#### Work to be completed
Every entry must appear in the answer exactly as it does here.

"""

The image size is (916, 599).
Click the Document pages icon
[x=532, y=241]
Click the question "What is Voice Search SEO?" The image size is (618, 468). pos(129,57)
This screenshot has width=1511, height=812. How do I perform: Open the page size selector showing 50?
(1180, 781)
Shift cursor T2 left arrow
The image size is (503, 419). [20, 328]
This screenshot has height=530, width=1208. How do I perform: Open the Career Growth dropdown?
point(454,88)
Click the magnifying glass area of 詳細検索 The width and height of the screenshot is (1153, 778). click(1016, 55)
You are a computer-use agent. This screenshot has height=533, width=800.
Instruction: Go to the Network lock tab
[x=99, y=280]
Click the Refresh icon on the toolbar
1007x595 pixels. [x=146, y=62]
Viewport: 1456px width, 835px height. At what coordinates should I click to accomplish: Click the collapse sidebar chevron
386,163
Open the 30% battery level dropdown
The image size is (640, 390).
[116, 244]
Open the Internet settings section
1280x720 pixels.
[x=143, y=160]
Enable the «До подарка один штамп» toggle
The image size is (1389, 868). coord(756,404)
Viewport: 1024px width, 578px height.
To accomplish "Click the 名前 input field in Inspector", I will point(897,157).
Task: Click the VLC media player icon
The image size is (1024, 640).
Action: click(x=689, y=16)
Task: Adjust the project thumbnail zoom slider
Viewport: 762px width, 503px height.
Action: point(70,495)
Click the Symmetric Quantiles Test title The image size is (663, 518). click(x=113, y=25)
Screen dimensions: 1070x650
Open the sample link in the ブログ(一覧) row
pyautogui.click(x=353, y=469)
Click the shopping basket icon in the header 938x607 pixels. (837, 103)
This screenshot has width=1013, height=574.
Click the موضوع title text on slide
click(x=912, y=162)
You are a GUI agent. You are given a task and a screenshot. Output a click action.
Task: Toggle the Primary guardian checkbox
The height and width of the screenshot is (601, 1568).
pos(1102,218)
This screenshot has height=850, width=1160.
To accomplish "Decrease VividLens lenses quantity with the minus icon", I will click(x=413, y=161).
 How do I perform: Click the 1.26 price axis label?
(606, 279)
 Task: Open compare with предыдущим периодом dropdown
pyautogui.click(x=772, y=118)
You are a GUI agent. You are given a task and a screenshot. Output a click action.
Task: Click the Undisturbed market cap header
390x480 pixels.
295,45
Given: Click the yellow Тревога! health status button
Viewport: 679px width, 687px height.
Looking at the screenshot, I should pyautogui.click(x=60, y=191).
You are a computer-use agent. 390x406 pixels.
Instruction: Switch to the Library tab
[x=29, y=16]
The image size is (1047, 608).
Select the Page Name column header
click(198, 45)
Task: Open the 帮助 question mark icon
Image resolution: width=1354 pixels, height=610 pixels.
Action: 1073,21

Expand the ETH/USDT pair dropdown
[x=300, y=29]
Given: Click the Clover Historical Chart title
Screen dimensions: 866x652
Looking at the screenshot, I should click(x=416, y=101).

"""

#### Exercise output
The image size is (916, 599).
Click the Document pages icon
[x=532, y=241]
Click the question "What is Voice Search SEO?" The image size is (618, 468). pos(129,57)
This screenshot has width=1511, height=812. How do I perform: Open the page size selector showing 50?
(1180, 781)
Shift cursor T2 left arrow
The image size is (503, 419). [20, 328]
This screenshot has height=530, width=1208. How do I perform: Open the Career Growth dropdown?
point(454,88)
Click the magnifying glass area of 詳細検索 The width and height of the screenshot is (1153, 778). click(1016, 55)
You are a computer-use agent. This screenshot has height=533, width=800.
Instruction: Go to the Network lock tab
[x=99, y=280]
Click the Refresh icon on the toolbar
1007x595 pixels. [x=146, y=62]
Viewport: 1456px width, 835px height. At what coordinates should I click to accomplish: Click the collapse sidebar chevron
386,163
Open the 30% battery level dropdown
The image size is (640, 390).
[116, 244]
Open the Internet settings section
1280x720 pixels.
[x=143, y=160]
Enable the «До подарка один штамп» toggle
The image size is (1389, 868). coord(756,404)
Viewport: 1024px width, 578px height.
To accomplish "Click the 名前 input field in Inspector", I will point(897,157).
Task: Click the VLC media player icon
The image size is (1024, 640).
Action: click(x=689, y=16)
Task: Adjust the project thumbnail zoom slider
Viewport: 762px width, 503px height.
Action: point(70,495)
Click the Symmetric Quantiles Test title The image size is (663, 518). click(x=113, y=25)
Screen dimensions: 1070x650
Open the sample link in the ブログ(一覧) row
pyautogui.click(x=353, y=469)
Click the shopping basket icon in the header 938x607 pixels. (837, 103)
This screenshot has width=1013, height=574.
Click the موضوع title text on slide
click(x=912, y=162)
You are a GUI agent. You are given a task and a screenshot. Output a click action.
Task: Toggle the Primary guardian checkbox
The height and width of the screenshot is (601, 1568).
pos(1102,218)
This screenshot has height=850, width=1160.
To accomplish "Decrease VividLens lenses quantity with the minus icon", I will click(x=413, y=161).
 How do I perform: Click the 1.26 price axis label?
(606, 279)
 Task: Open compare with предыдущим периодом dropdown
pyautogui.click(x=772, y=118)
You are a GUI agent. You are given a task and a screenshot. Output a click action.
Task: Click the Undisturbed market cap header
390x480 pixels.
295,45
Given: Click the yellow Тревога! health status button
Viewport: 679px width, 687px height.
Looking at the screenshot, I should pyautogui.click(x=60, y=191).
You are a computer-use agent. 390x406 pixels.
Instruction: Switch to the Library tab
[x=29, y=16]
The image size is (1047, 608).
Select the Page Name column header
click(198, 45)
Task: Open the 帮助 question mark icon
Image resolution: width=1354 pixels, height=610 pixels.
Action: 1073,21

Expand the ETH/USDT pair dropdown
[x=300, y=29]
Given: Click the Clover Historical Chart title
Screen dimensions: 866x652
Looking at the screenshot, I should click(x=416, y=101).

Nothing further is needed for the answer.